The transmission channels
Sociologists distinguish the channels through which globalization touches society. Economic integration arrived through trade, FDI and the IT-enabled services boom — TCS, Infosys and Wipro turned Bengaluru and Hyderabad into nodes of a global division of labour. Cultural globalization travelled through satellite television (Star TV's arrival in 1991, the 1992 cable explosion), the internet, and consumer brands; McDonald's opened in India in 1996 with a beef- and pork-free menu — a textbook instance of 'glocalization', the local adaptation of global forms theorized by Roland Robertson. Political and demographic channels include diaspora remittances (India is the world's largest recipient, exceeding US$100 billion in 2022 per RBI/World Bank data) and the circulation of professionals under H-1B visa regimes.
A double movement
The Indian experience confirms what Karl Polanyi called the 'double movement': market expansion provokes social counter-movements. Liberalization lifted millions out of poverty and expanded a consuming middle class, yet it coincided with agrarian distress — the farmer-suicide crisis documented by the National Crime Records Bureau since 1995 — and with the New Farmers' Movements' resistance to seed multinationals and WTO commitments. Vandana Shiva's critique of 'biopiracy' and the Navdanya movement, and later the 2020–21 farm-laws agitation, are direct expressions of this counter-movement.

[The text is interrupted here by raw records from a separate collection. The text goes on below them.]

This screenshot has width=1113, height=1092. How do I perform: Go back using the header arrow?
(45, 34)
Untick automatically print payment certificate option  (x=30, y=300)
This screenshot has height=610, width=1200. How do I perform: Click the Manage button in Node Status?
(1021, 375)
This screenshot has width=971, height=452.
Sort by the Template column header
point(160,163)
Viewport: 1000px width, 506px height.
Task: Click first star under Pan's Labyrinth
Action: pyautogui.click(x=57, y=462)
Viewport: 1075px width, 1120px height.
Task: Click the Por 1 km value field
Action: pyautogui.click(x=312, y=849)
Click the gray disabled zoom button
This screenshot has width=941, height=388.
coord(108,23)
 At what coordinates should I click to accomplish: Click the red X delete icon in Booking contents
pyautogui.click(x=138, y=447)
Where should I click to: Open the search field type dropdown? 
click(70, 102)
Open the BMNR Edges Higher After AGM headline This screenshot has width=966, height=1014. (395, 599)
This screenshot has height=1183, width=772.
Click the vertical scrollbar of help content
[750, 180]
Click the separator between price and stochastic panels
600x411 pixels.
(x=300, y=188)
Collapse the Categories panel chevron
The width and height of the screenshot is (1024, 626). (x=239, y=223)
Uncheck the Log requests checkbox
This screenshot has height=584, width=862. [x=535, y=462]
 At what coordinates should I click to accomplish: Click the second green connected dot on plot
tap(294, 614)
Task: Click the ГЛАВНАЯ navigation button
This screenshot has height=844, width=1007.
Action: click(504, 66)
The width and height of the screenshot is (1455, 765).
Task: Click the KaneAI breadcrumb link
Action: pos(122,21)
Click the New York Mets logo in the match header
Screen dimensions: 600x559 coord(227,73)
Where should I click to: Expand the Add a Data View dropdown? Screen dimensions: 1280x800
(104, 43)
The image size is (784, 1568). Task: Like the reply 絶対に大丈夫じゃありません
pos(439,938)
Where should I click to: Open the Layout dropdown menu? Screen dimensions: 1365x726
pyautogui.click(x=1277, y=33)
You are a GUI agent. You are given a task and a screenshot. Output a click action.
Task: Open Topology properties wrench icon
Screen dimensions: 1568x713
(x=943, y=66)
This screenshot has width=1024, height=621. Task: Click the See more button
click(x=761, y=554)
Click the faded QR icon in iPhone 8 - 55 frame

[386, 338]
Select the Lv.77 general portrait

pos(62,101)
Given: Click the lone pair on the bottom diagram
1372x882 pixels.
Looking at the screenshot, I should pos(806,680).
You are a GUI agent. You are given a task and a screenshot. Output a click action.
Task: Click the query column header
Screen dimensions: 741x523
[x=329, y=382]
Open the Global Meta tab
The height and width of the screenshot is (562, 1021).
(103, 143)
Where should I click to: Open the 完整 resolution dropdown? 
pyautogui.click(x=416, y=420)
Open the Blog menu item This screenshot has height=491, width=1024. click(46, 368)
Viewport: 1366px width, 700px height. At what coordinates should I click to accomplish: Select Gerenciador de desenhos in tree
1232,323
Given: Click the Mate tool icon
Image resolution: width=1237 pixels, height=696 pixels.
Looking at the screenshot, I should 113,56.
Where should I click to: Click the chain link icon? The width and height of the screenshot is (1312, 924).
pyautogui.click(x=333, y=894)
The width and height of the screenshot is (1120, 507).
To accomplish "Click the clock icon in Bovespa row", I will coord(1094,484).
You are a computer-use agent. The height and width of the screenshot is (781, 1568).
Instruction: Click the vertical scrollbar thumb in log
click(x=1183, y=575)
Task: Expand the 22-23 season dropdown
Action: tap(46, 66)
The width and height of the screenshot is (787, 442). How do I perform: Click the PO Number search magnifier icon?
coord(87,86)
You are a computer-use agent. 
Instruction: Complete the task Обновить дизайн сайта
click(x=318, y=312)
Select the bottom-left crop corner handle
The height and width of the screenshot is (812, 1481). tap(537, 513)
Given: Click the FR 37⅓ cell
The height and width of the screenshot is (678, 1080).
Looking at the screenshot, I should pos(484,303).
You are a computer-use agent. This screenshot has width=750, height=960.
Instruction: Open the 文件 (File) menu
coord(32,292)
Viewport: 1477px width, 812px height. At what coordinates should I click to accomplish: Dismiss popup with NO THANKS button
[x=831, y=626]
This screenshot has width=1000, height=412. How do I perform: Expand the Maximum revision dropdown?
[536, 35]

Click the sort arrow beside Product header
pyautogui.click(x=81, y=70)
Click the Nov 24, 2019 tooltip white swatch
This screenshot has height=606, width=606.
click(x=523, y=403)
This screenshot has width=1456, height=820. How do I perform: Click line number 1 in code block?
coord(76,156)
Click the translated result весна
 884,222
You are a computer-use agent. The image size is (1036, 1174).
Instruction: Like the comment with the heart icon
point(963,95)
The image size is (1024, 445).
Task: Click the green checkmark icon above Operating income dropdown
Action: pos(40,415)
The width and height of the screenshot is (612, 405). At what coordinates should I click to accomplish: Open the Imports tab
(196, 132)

The sociologist Dipankar Gupta argues globalization produced 'mistaken modernity' — Indians acquired the consumer trappings of modernity (malls, gadgets, gated communities) without internalizing its civic substance (rule of law, gender equality, meritocratic impersonality). André Béteille and M.N. Srinivas's earlier concepts of Westernization and Sanskritization remain analytically vital: globalization accelerated Westernization among urban elites while paradoxically funding new forms of religious assertion and caste mobilization, since prosperous diaspora groups bankroll caste and temple networks back home. The net verdict for an examiner is dialectical, not celebratory or alarmist: globalization is simultaneously homogenizing and differentiating, integrating India into world flows while sharpening internal cleavages of class, region and generation.